Kędzierzynianie rozpoczną drogę ku obronie tytułu w PlusLidze już za niespełna tydzień. 30 września (piątek, godz. 20:15) zainaugurują ligowe zmagania wyjazdowym pojedynkiem z Espadonem Szczecin.
Z racji zajęcia 1. miejsca w ubiegłych rozgrywkach, zmagania w Lidze Mistrzów rozpoczną od fazy grupowej, która wystartuje dopiero na początku grudnia. Rywalami ZAKSY w grupie A będą Dynamo Moskwa, Istanbul BBSK oraz zespół z eliminacji (najprawdopodobniej Noliko Maaseik).
- Miałem już nieraz okazję grać w Lidze Mistrzów i wiem, że dla wszystkich klubów, i zawodników biorących w niej udział jest to bardzo trudne wyzwanie. Przed nami znacznie więcej meczów do rozegrania niż w poprzednim sezonie. Wierzę jednak w nasz zespół, bo pracujemy naprawdę bardzo dobrze i ufamy we wszystko, co sztab szkoleniowy każe nam wykonywać na treningach. Wiemy, że przy wzajemnym zaufaniu można wyjść obronną ręką nawet z najtrudniejszych momentów - powiedział Paweł Zatorski.
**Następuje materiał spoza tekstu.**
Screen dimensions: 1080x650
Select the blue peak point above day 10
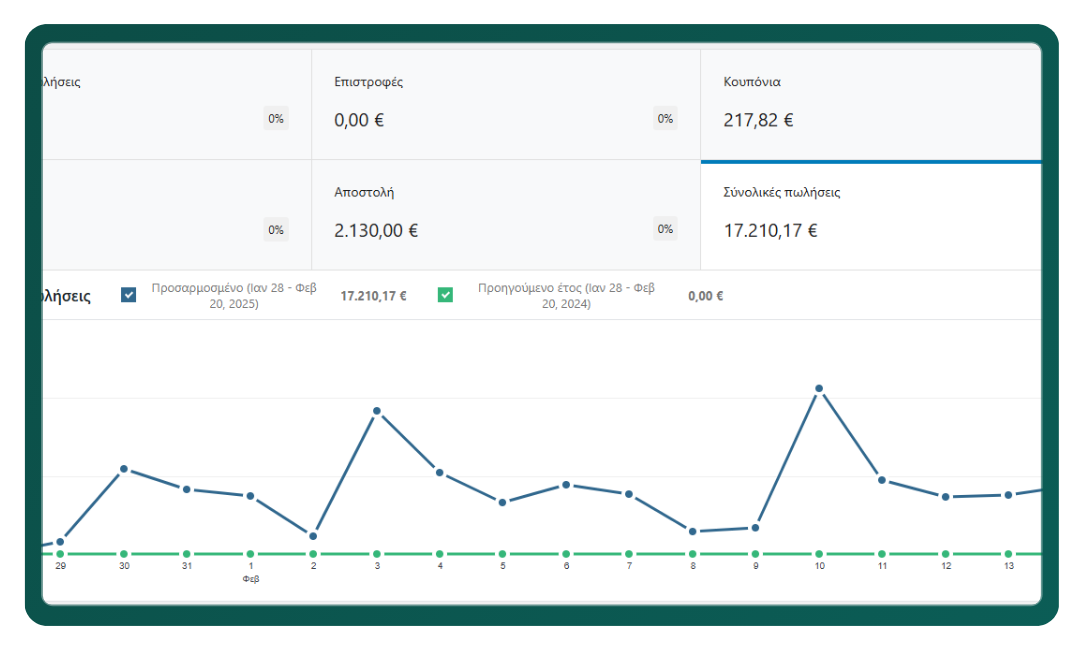point(819,388)
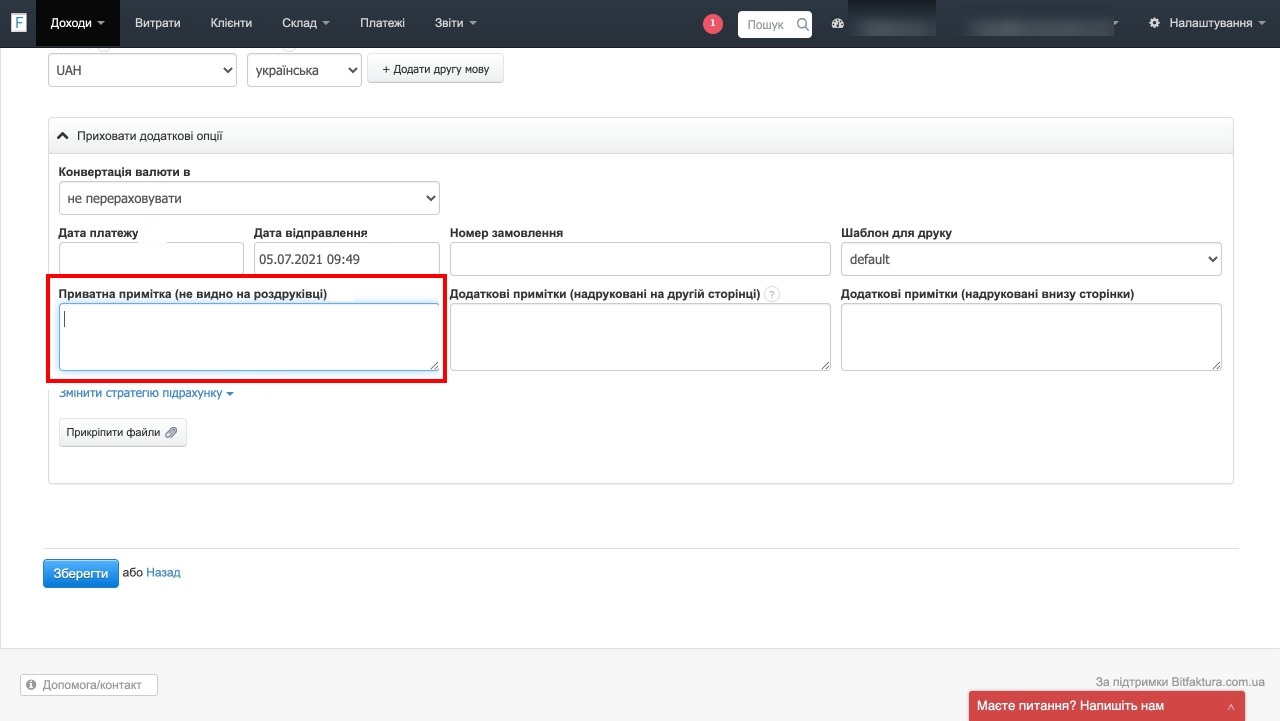Click the F logo in the navbar
Screen dimensions: 1280x721
pyautogui.click(x=18, y=23)
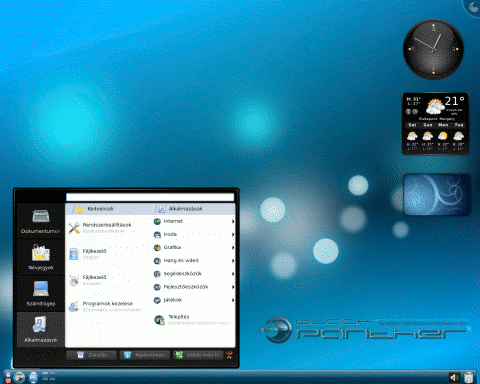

Mimo że polska liga rusza już za chwilę, trener drużyny z Kędzierzyna-Koźla Ferdinando De Giorgi nadal nie ma do dyspozycji wszystkich graczy. Wciąż trwa oczekiwanie na Belga Sama Deroo. W najbardziej optymistycznym wariancie dołączy on do zespołu na początku kolejnego tygodnia, po zakończeniu zmagań w eliminacjach do mistrzostw Europy 2017.
ZOBACZ WIDEO: Boniek: problem polskiej piłki klubowej, to odpływ młodych, zdolnych piłkarzy
Zatorski, z powodów osobistych, otrzymał nieco więcej wolnego niż pozostali olimpijczycy, ale zapewnia, że nie ma się co martwić zarówno o dyspozycję jego, jak i całego zespołu.
- Czuję się dobrze przygotowany do sezonu. Praca, jaką wykonaliśmy, powinna pozwolić nam od razu bardzo pozytywnie w niego wejść. Już po sparingach widać, że wkraczamy na właściwe tory. Nasza gra nie jest jeszcze idealna, ale wygląda przynajmniej nieźle - spuentował Zatorski.